Thursday, January 13, 2011

Two Viburnums

Highbush cranberry05.jpg
America Cranberrybush (Viburnum opulus var. americanum)
There are two Viburnums in the woods: the hobblebush and the highbush cranberry. They have similar, but distinctive leaves, are both shrubs and both have red berries in late summer and red leaves in the fall. Hobblebush is so plentiful in the woods that the young shoots look like ground cover and we did not identify it for months. The highbush cranberry is not as plentiful as the hobblebush but looks so similar that we became confused. John and I have finally identified each plant and sorted out the photographs of each.
Gnome Stairs Hike  6
Hobblebush (Viburnum lantanoides)
You can see the differences and similarities of the two species in the photos. The leaves are distinctive: the hobblebush highbush cranberry leaves look like maple leaves. The berries are very similar, also.
I found that Viburnum is now a popular landscaping shrub. They are from the honeysuckle family, change colors in the fall and make berries for the birds that winter with you. The USDA Natural Resources Conservation Service states "American cranberrybush is a good wildlife food and cover plant for small mammals and birds. Twigs are eaten by deer, moose and beaver. Fruits are a staple winter food for ruffed grouse and are eaten sparingly by pheasants and at least five species of songbirds. Humans find the fruit tart but edible and excellent as a preserve or sauce." The same can be said of the hobblebush, whose "branches often bend and take root, tripping or hobbling passers-by; hence its common name." (source: Lady Bird Johnson Wildflower Center) There are many beautiful species for all different planting zones. Some look like hydrangeas. There are over 150 species and almost all of them are in North America.

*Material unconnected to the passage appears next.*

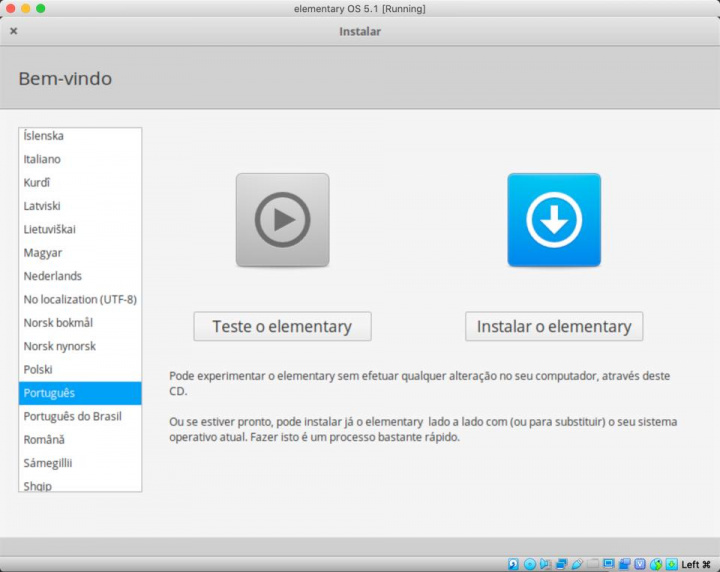This screenshot has height=572, width=720.
Task: Select Norsk bokmål in the list
Action: 58,323
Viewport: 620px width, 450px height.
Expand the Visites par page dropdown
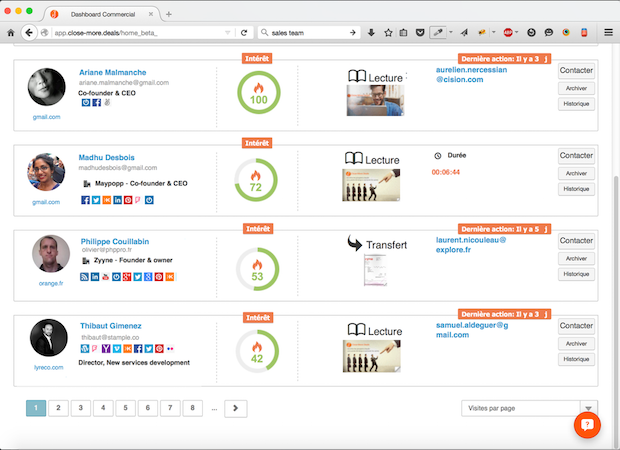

  1. Thanks for the scoop. Beautiful shots.

  2. You wrote:

    "The leaves are distinctive: the hobblebush leaves look like maple leaves."

    Just wanted to point out that there seems to be an error in the text here. It is the leaves of the Highbush Cranberry that resemble maple leaves, while the leaves of the Hobblebush are rounded (like those of an aspen, for example).

  3. Thank you, Justin. I reviewed the USDA fact sheets and you are right. I got tangled up and have corrected the error. Thank you! If you hadn't seen this, I could've messed up identifications forever.